It seems this society is based around not feeling.  Anything to distract from feelings.  People tell me I'm angry, but they seem to be much worse.  I direct my anger at my abusers, they direct it at themselves.  I can tell because they're anxious and depressed.  They speak fondly of their abusers and tell me I'm wrong for being angry at mine.  It's like being a black sheep, yet knowing you're right but no one believes you.  I think they can't face their anger because of the sadness beneath it is too much.  I agree it's very hard to start feeling the intense sadness of being abused by your parents.  But the only way to get better is to put the blame where it's supposed to be.  They'd rather keep blaming themselves, and their body is rebelling because of it with anxiety and, health problems.  That's their business and I would just be concerned about my own problems but they insist on accusing me.  I think they're jealous and angry at me for doing what they can't.

woodsgnome

#1
Countering their inconsiderate and invalidating comments is likely not to work directly, as they're too caught up in their own game to drop their guard and allow your honesty to flourish.

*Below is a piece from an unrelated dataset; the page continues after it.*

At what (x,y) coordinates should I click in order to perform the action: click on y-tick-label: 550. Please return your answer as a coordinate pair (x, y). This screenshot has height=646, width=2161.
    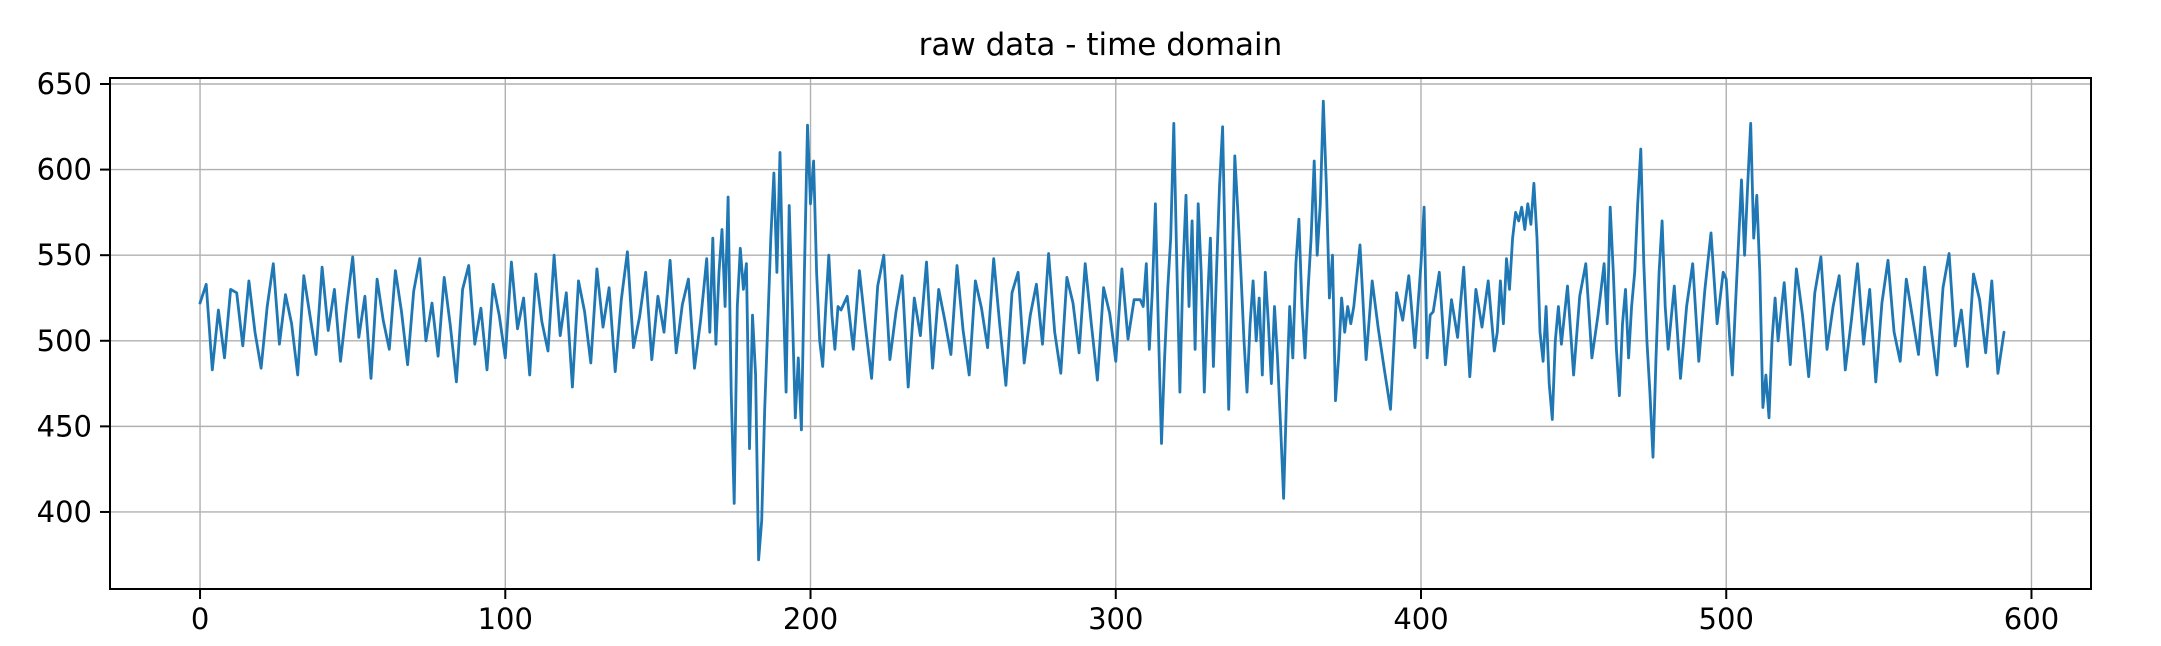
    Looking at the image, I should click on (64, 255). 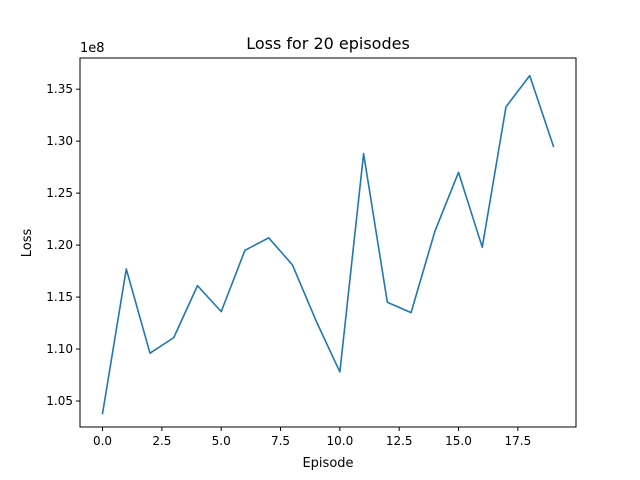 What do you see at coordinates (92, 48) in the screenshot?
I see `y-offset-label: 1e8` at bounding box center [92, 48].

While they think they know it all, you have enough awareness to see right through them. They won't like that, but as long as it's what you've come to understand about what they're doing--good for you!  :thumbup:   :applause:

Value your awareness; it's a step towards your own peace of mind. For sure, it's frustrating that they feel as they do, but as you've seen, they're trapped in the culture of consensus reality, where sensitive feelings and emotional sensitivity  are considered as negatives when in fact they are more likely signs of enormous strength and courage.

You've acknowledged their behaviour as stemming from their anger and sadness, but they'll never see it that way. It's also sad they can't talk about it, but in many cases they're minds are closed. Yours isn't, which doesn't make you superior, it just means you've got a better handle on what your own needs are.

It might feel better if they saw it like you can, but at least you are honouring your own heart in using your sensitivity as a step to finding your own peace inside. 

Cygnus

Thanks woodsgnome!   :)  I think it's hard for the person in a sick family that's getting better.  It's a challenge to do things differently than the rest.  But I have to go with my heart and intuition, regardless of anyone else thinks.  I want to respect myself instead of ignoring myself like in the past.  I'm learning to do that now, not to censor any of my feelings.